Mestre da metamorfose, com uma carreira internacional sem paralelo, o espanhol Javier Bardem acaba de completar 50 anos de idade com duas grandes produções em andamento, mas não esconde a sua deceção por não receber propostas para filmar no seu país natal.

O vencedor do Óscar de Ator Secundário por "Este País Não É Para Velhos" (2007) conversou com a AFP durante o Festival de Cinema Espanhol de Nantes [oeste de França], onde é homenageado com a exibição de uma dezena de filmes nos quais participou, entre eles "Mar Adentro" (2004), "Biutiful" (2010) e "007 - Skyfall" (2012).

Além de uma nova versão de "Dune", de Denis Villeneuve, está a rodar outro filme de Sally Potter [realizadora de "Orlando"], ao lado de Elle Fanning e Salma Hayek. O que pode dizer sobre esta produção?

JAVIER BARDEM (JB): É um desafio porque é uma história complexa e espero que tenha um fundo humano extraordinário. Mas falar sobre filmes que estão em processo de montagem é difícil, o que posso imaginar não sei se vai corresponder ao que será porque me falta a visão da realizadora. Quando souber sobre a sua proposta, saberei que tipo de filme é.

Pensa vir a realizar?

JB: Percebo porque há atores que realizam: atuar é uma prova de confiança e de uma tremenda generosidade, oferece-se o trabalho para que de seguida alguém o colha e o manipule. E nem sempre para melhor.

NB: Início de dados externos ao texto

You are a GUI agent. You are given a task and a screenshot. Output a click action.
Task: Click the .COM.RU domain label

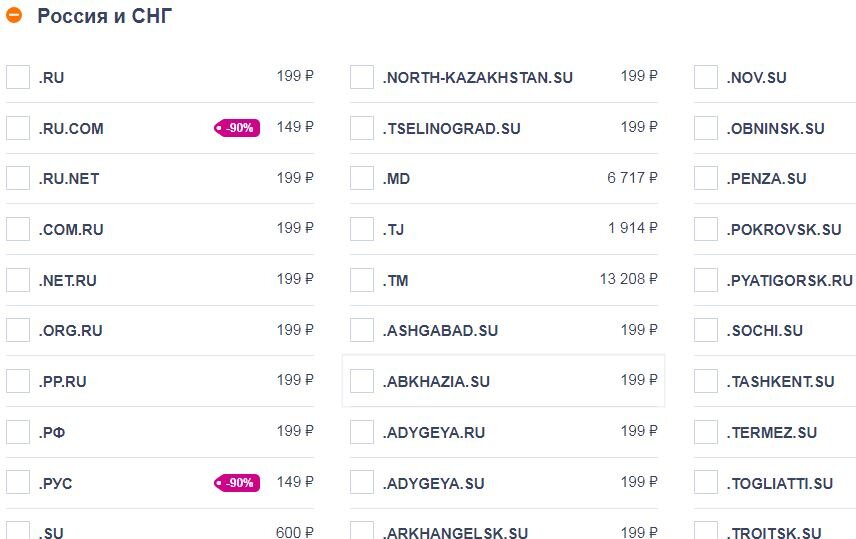click(71, 229)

Entendo que o ator diga 'agora quero realizar e manipular o meu trabalho'. Mas realizar é muito mais que isso, é um trabalho extraordinariamente difícil, não me vejo capaz de fazer isso e também não tenho essa necessidade.

Como conjuga trabalhar em produções tão diferentes como Hollywood e o cinema espanhol?

JB: Vou-me adaptando. Trabalho menos na Espanha do que gostaria. Não recebo projetos, por viver fora ou por acharem que recebo salários estratosféricos. Coisas que não são verdadeiras. Se estou na Espanha, se há dinheiro, tentarei que me paguem e se não, vamos procurar outra solução.

Este País Não É Para Velhos (2007)

O Festival de Cannes não seleciona filmes da Netflix, enquanto em Veneza "Roma" ganhou o Leão de Ouro. Onde se situa nesse debate?

JB: Plataformas como a Amazon e Netflix estão a fazer um cinema que os estúdios se negam a produzir. "Roma" é o caso mais emblemático, ou a última produção de [Martin] Scorsese ["The Irishman"]. Custa muito dinheiro, mas tem um nível artístico e criativo muito importante. Os estúdios não divulgam os seus números, já as plataformas sim.

Teria algum reserva em fazer um filme da Netflix que não fosse exibido nas salas?

JB: Cresci indo às salas de cinema, há um aspeto muito romântico no facto de estar sentado à frente de um grande ecrã. É algo muito bonito, mas está a desaparecer: a realidade é que se andar pela Gran Vía de Madrid [a principal rua da capital espanhola] não vai encontrar mais cinemas.

Já passaram cerca de 30 anos desde "Jamón, Jamón" ["Desejos Inconscientes"] (1992), que retratava o cliché do "macho ibérico". Houve uma evolução nessa figura da sociedade?

JB: "Jamón, jamón" ou "Ovos de Ouro" (1993) eram produções que riam dessa questão. Bigas Luna [realizador dos dois filmes] tinha um grande sentido de humor. Creio que não mudou tanto como isso: o macho por excelência continua a existir e "o faço isso porque tenho tomates" e "você não sabe com quem está a falar". Infelizmente, a violência de género está a alcançar níveis muito alarmantes. Há representantes políticos do nosso país que são o exemplo do que deveria ser um país e que funcionam dessa maneira. Isso revela muito sobre a nossa sociedade.

Como militante de esquerda, como vê a possibilidade da extrema-direita entrar no Parlamento espanhol nas eleições de 28 de abril?

JB: Temos que votar, cada um deve votar baseado na sua consciência. Creio que o panorama atual é preocupante, mas não vão conseguir fazer-me medo. Enfim, a extrema-direita mostrou a cara, mas sabíamos desde sempre que estava aqui, nesses partidos que se escondem sob a pele de cordeiro. Não deveríamos dar espaço para esses partidos, seria retroceder.